This regulation was established to guarantee equal treatment of all security holders in the same class of shares and in a tender offer. The Best-price rule (Rule 14D-10) holds that during a tender offer, the maximum consideration given to any security holder must also be accorded to all other security holders in that category.
Diverse criticisms were raised against this rule ranging from its failure to capture certain conditions that might make a company not accord the same benefits to all security holders in the same class. The Best-price rule (Rule 14D-10) also gave rise to disputes in the context of employee compensation, it was argued that if top-executives and high-ranking employees in a company receive additional compensation, will the same benefit be accorded to all other employees holding the same class of securities?
Amendments to Rule 14D-10
The disputes that arose because of the Best-price rule (Rule 14D-10) created the need for its amendment. Rule 14D-10 was amended by the SEC in 2006 in other to accommodate some of the concerns raised in the rule.
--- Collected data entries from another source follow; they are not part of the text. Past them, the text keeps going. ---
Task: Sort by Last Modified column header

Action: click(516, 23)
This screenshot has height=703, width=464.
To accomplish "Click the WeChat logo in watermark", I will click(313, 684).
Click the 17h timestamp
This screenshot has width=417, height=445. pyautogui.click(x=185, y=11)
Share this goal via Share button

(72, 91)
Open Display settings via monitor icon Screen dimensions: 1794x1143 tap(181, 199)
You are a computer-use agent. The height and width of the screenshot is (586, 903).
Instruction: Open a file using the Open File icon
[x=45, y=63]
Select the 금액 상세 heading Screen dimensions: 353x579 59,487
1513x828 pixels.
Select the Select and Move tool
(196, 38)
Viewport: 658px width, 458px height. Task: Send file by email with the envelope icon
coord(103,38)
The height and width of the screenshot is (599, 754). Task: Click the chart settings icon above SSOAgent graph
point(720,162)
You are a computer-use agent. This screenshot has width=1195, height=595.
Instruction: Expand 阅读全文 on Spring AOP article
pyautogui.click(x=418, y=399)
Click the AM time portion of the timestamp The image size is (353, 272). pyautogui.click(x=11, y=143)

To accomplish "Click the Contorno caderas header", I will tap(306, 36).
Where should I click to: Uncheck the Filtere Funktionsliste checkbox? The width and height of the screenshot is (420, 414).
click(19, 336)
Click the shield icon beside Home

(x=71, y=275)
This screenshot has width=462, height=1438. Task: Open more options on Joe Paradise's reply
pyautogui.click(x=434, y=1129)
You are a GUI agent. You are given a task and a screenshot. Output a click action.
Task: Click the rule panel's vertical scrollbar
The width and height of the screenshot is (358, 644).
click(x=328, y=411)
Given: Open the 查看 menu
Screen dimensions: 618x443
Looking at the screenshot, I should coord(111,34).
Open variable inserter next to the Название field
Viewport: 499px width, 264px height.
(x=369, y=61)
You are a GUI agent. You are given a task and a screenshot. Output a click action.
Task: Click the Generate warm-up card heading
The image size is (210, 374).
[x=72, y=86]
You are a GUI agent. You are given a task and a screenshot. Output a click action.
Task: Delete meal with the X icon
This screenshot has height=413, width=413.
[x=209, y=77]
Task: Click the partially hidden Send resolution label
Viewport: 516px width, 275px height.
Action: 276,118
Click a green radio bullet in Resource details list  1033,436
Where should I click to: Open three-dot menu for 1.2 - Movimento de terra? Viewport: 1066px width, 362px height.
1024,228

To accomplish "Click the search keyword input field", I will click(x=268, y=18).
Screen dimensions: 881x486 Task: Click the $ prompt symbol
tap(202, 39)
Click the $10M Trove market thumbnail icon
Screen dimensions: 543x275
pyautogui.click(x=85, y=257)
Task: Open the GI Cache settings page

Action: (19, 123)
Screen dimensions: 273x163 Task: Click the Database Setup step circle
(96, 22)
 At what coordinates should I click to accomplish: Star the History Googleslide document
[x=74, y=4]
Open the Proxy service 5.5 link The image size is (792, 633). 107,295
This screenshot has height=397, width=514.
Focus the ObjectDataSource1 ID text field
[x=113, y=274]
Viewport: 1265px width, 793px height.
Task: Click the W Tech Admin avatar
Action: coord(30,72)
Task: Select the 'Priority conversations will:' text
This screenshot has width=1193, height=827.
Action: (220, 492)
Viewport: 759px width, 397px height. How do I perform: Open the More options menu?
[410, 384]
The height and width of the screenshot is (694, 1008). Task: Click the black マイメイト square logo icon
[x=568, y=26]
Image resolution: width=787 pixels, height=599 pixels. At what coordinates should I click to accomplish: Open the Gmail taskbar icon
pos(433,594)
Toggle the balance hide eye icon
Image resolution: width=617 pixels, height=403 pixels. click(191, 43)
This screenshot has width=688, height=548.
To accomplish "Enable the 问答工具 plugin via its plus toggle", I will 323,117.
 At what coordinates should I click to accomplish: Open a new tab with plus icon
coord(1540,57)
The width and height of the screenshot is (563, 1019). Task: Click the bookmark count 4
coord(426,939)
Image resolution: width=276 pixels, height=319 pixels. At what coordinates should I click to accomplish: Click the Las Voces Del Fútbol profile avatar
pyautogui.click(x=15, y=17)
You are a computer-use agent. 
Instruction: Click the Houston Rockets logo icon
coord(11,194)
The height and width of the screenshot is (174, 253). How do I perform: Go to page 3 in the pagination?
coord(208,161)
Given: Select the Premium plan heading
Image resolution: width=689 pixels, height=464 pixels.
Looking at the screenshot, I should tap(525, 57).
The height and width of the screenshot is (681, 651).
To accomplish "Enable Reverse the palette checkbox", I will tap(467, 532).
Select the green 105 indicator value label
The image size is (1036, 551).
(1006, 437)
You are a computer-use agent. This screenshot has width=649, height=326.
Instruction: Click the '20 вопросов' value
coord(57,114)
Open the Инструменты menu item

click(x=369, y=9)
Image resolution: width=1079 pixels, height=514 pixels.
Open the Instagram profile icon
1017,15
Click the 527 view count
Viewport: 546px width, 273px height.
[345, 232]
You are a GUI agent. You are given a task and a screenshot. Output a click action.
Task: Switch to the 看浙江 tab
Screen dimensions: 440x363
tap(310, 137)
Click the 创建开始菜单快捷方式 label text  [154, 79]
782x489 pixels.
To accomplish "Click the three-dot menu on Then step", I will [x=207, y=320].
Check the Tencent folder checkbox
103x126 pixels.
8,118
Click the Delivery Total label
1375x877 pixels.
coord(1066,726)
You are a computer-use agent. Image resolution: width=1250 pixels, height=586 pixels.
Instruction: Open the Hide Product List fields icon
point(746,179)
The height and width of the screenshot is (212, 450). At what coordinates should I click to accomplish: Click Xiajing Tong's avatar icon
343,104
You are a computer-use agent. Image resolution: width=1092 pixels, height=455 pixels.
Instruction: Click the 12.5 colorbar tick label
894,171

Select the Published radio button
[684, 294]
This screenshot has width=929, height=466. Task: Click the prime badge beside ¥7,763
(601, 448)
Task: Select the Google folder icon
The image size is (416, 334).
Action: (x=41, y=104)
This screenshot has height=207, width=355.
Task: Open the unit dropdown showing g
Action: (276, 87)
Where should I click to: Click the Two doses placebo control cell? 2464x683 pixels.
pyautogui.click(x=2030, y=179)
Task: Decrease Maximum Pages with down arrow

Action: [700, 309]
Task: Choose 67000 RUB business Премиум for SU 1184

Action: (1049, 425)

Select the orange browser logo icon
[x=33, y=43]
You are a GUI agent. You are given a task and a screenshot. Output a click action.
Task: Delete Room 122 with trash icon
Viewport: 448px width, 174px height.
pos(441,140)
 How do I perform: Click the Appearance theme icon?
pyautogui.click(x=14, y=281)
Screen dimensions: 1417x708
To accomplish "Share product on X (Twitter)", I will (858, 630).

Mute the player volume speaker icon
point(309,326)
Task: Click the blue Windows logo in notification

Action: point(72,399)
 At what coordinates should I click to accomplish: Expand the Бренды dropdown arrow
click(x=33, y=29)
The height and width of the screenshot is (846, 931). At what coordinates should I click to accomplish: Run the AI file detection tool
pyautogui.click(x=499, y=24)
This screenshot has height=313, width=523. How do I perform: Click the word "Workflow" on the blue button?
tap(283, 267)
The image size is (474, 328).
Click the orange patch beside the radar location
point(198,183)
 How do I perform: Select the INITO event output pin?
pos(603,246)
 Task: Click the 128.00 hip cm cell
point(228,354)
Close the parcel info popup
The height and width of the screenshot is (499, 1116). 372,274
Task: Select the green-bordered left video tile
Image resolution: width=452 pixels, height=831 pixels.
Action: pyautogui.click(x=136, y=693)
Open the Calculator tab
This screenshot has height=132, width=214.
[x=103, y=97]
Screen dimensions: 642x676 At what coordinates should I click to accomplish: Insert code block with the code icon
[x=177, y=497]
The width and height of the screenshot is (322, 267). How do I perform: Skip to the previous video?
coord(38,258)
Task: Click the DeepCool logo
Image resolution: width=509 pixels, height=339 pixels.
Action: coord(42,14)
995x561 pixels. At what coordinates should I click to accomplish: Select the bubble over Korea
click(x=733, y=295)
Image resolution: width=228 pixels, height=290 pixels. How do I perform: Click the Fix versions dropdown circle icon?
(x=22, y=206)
The amendment touched three core areas which are; The language of the rule:
The old language of the rule was amended to; "consideration paid to any security holder for securities tendered in the tender offer is the highest consideration paid to any other security holder for securities tendered in the tender offer." The second amendment to the rule was that compensations arrangement were exempted such as compensation for future or past duties performed. Third, the rule created a room for compensation arrangements.